Then there’s the case that Democrats have made against Trump, which has been less compelling than many expected when the Ukraine revelations first broke wide open in late September. My first thought upon reading the rough transcript of Trump’s call with President Volodymyr Zelensky was that Trump was clearly attempting to use foreign aid to extort his Ukrainian counterpart into digging up dirt on Trump’s domestic political rival in order to give him an advantage in the 2020 election. That seemed like a self-evident abuse of power.

But then why did hearings in the House spend so much time focusing on what is clearly a policy dispute between the president and the career civil service?

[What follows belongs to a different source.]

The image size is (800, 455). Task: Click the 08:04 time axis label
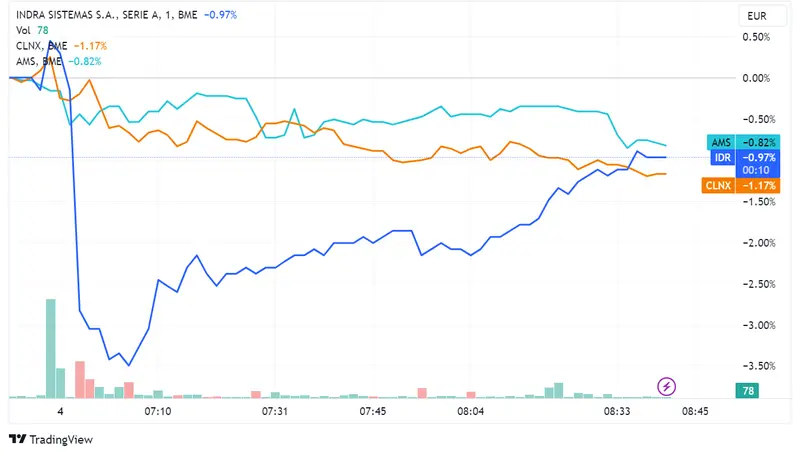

Congressional Democrats, the intelligence community, and leading members of Washington’s permanent bureaucracy (including its diplomatic corps) have been obsessed to the point of borderline derangement with Russia ever since the 2016 election. Many of these people find the president’s solicitude toward Russian President Vladimir Putin, as well as his lack of enthusiasm for supporting Ukraine in its multipronged struggles with Moscow, thoroughly unacceptable.

That’s certainly a legitimate view — but it’s a disagreement with the White House over foreign policy. And presidents should not be threatened with impeachment and removal from office over policy disputes. The place for policy disputes is the political arena, where voters get to listen to competing sides and then make a decision at the ballot box about which should prevail.